• **TASKS TO COMPLETE**:
(1) Answer these questions about the blog comment thread:
(a) What button does Zentralblatt offer for comments?
(b) Who posted the comment on November 13, 2008?
(c) On what date did the El Naschie paper become available online?
(2) Rewrite the stretch of the blog comment thread from "Tracked: November 12, 2008" through "be required here.", swapping "arxiv" for "preprint server".
(3) Resume the blog comment thread about the El Naschie case after its last sentence.

• **DOCUMENT EXCERPT**:
--*--

Unfortunately, this rather hard implicit criticism ist not visible if you are not comparing the journal content with the databases (and a small percentage of this crap comes trough and makes up a considerable publication list!).

On the other hand, it is very hard to find reviewers for this type of publications. In general, potential reviewers react like “I don’t want to deal with this crap” or “I’d like to be taken more seriously as a reviewer.”

As a preliminary solution, Zentralblatt collects now voluntary emails with the option of later comment publication (there is a “comment on this item” button). But since often questions of scientific ethics are involved (unfortunately, some mathematicians try to destroy their colleague’s reputation unsubstantiated, even when acting as reviewers or referees) , there will always be the need of quite intense moderation.

Posted by: rank zero on November 12, 2008 11:05 PM | Permalink | Reply to this
Read the post Chaos bei Elsevier
Weblog: Mathlog
Excerpt: Pseudowissenschaft in "Chaos, Solitons and Fractals"....
Tracked: November 12, 2008 6:10 AM

Re: The Kind of Email I Don’t Need

A frequent commenter at NEW has linked the case of El Naschie to the case of Carlos Castro and the arxiv. As it happens, I know nothing about El Naschie, and have no intention of reading about his case, but Castro is a different story entirely. Me thinks that even more research might be required here.

Posted by: Kea on November 13, 2008 3:17 AM | Permalink | Reply to this

Re: The case of El naschie

To prof. Jhon Baez

El naschie using his own journal as
a stock for his endless uncountable papers.
Here is, one of his marvelous papers found in Chaos, soltion and fractals.

The title

“On the universality class of all universality classes and E-infinity spacetime physics”

M.S. El Naschie,

King Abdul Aziz City of Science and Technology, Riyadh, Saudi Arabia

Available online 18 October 2006.

Abstract
It is argued that E-infinity theory may represent the universality class of all universality classes of certain discrete dynamical maps which are at the root of relevant field theories. First we give a concise derivation of the basic equations of E-infinity and its ground state. Subsequently it is shown that the independence of the results obtained from the details of any equations of motion or Lagrangian is a clear indication that E-infinity may represent the universality class of all universality classes in the sense of Cantor with regard to relevant quantum field theories.

I’m quite amzed how this could be published.

--*--

Word and item position data
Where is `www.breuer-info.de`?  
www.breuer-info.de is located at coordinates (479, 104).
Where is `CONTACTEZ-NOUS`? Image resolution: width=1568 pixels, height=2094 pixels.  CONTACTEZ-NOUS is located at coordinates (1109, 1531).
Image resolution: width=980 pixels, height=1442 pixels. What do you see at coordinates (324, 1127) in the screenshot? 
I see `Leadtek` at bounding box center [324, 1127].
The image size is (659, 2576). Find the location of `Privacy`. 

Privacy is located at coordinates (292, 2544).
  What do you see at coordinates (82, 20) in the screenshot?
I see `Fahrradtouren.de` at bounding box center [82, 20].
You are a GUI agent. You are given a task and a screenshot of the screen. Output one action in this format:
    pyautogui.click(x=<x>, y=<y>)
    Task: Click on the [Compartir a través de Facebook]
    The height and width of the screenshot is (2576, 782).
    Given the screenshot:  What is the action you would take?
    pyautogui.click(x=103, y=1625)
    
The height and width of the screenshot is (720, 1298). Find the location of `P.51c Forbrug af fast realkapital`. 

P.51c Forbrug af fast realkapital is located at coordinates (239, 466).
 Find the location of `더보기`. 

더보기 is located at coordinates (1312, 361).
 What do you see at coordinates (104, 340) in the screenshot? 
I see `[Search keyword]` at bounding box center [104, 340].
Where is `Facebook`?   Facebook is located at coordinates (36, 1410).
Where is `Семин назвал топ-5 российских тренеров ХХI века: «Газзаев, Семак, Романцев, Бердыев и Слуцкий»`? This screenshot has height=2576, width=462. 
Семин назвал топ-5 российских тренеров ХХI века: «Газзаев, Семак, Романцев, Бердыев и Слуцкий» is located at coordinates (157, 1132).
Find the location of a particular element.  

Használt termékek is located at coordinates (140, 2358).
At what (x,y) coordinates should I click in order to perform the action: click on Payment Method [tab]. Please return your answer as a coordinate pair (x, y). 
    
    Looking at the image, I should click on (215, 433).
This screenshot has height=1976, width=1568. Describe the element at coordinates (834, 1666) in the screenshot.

--*--

• **RESULTS BY TASK**:
(1)
(a) A "comment on this item" button.
(b) Kea.
(c) 18 October 2006.

(2)
Tracked: November 12, 2008 6:10 AM

Re: The Kind of Email I Don’t Need

A frequent commenter at NEW has linked the case of El Naschie to the case of Carlos Castro and the preprint server. As it happens, I know nothing about El Naschie, and have no intention of reading about his case, but Castro is a different story entirely. Me thinks that even more research might be required here.

(3)
In fact, for any one who knows little about particle physics realize that the results of any theory depend strongly on the particle content of the theory. For example in QCD, asymptotic freedom depends on the number of colours and flavors. The presence of CP violation in the quark sector depends on the number of generations. No CP violation for one and two generations, at least three generations is required for the presence of CP violation.

Posted by: Any one on November 22, 2008 5:36 PM | Permalink | Reply to this
Read the post Periódico é acusado de pseudociência e favorecimento
Weblog: Laudas Críticas
Excerpt: O físico e engenheiro egípcio Mohamed Saladin El Naschie está no centro de uma crise que ameaça a credibilidade dos sistemas de avaliação de publicações e de carreiras científicas. Na semana passada, a matéria “Self-publishing edit...
Tracked: December 1, 2008 7:55 PM

Re: The Kind of Email I Don’t Need

The entire relationship of academia and the five page journal article is profoundly wrong. You are pointing out what appears to be a single egregious problem when it is the entire orientation of academia towards publishing worthless papers that is the problem.

These days, it is almost impossible to relay truely useful information in a journal article. Links to raw data and processing algorithms are not provided. There is little room for anything more than modest self promotion without providing enough information for an honest review that is supposed to be the nature of science.

A non-tenured professor with a fantastic web site that relays real information should be a better candidate than one that has published a dozen worthless (but reviewed) five page papers. But that is not how the machine of academia currently works.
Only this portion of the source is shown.